Regression and plateaus
Like our son, many kids have few or no memories of group learning, even if they attended childcare and/or preschool for years. Being home or on a hybrid schedule has become the norm to them, making us feel like we’re starting all over again as we gear them up for full-time, in-person learning. In addition, many kids have regressed during the pandemic, undoing milestones they had reached, and/or plateauing in their social, emotional, cognitive, and physical development.
Easing back into group settings
What can we do? Ease them in the best we can. For our part, we chose to send our two kids to day camps this summer explicitly to give them practice with skills they may have forgotten. Best to first do this in a lower stakes, lower stress environment than school, if possible. The instructors who had our son in camp were greeted with a long email from me, warning them of all the ways my son had regressed and stagnated. He might be six in birth years, I wrote in apology, but he was still doing some things like the four-year-old he was when the pandemic struck. Gritted teeth emojis followed.

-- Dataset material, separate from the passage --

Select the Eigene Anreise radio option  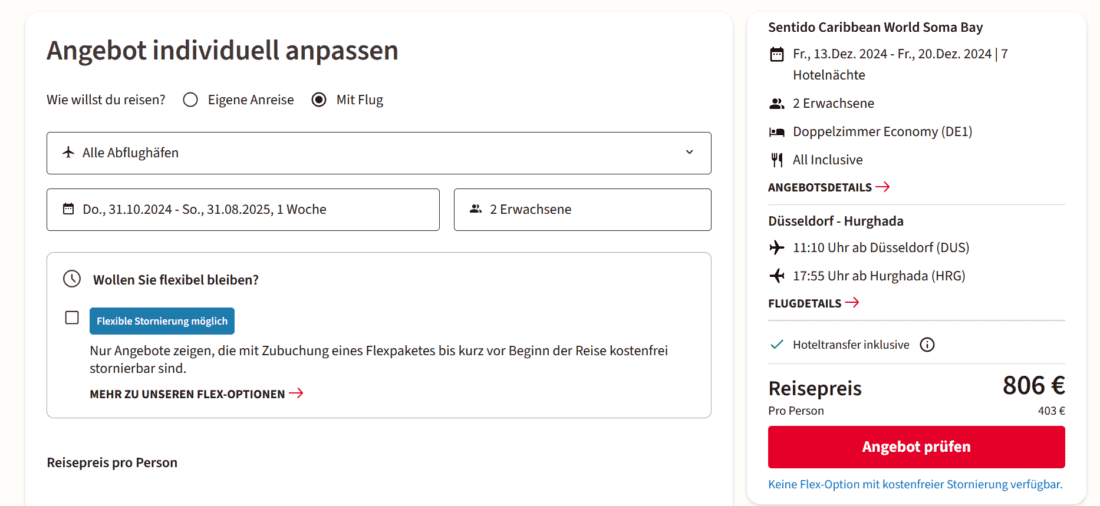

Bouncing back despite it all
The good news is that if there’s one truth to be gleaned from the study of developmental psychology it’s this: children are remarkably resilient. By and large, regardless of circumstance, children bounce back from adversity – even horrific adversity – often in incredible ways. The data shows this time and again, situation after situation.
That’s because developmental processes always take the lead. Development is like water that inevitably finds its way downhill. The natural order is progression, and even if halted for a period of time, development will occur rapidly as soon as conditions allow, making up for losses and accelerating in short order.
This is exactly what we observed in our son. After just two weeks of day camp, he’d not only made up for regressions but had gone through literally months’ worth of maturation. This was especially true socially and emotionally. Our son had regressed in toileting days after the pandemic caused his preschool to close down, insisting that a parent be in the room every single time he went to the bathroom. We thought this would last a month, maybe two, and so at first we went along with it. Fifteen months and many prolonged tantrums later, we were still accompanying him. Then, within one day of camp – one day! – he returned to solo bathroom journeys at home, acting as if he’d never done it any other way. He hasn’t looked back since.
Our parental anxieties as the school year approaches are real and also justifiable. This is an absolutely crazy time to be a parent. That said, just as our kids are inherently resilient, we are, too. Talking about our concerns with friends, being proactive and involved with our children’s teachers, and trusting in the developmental process are all excellent ways to move forward through these uncertain times. We’ve done it for 17-ish months already. We can do it in the months ahead.
Except maybe not so well at three in the morning.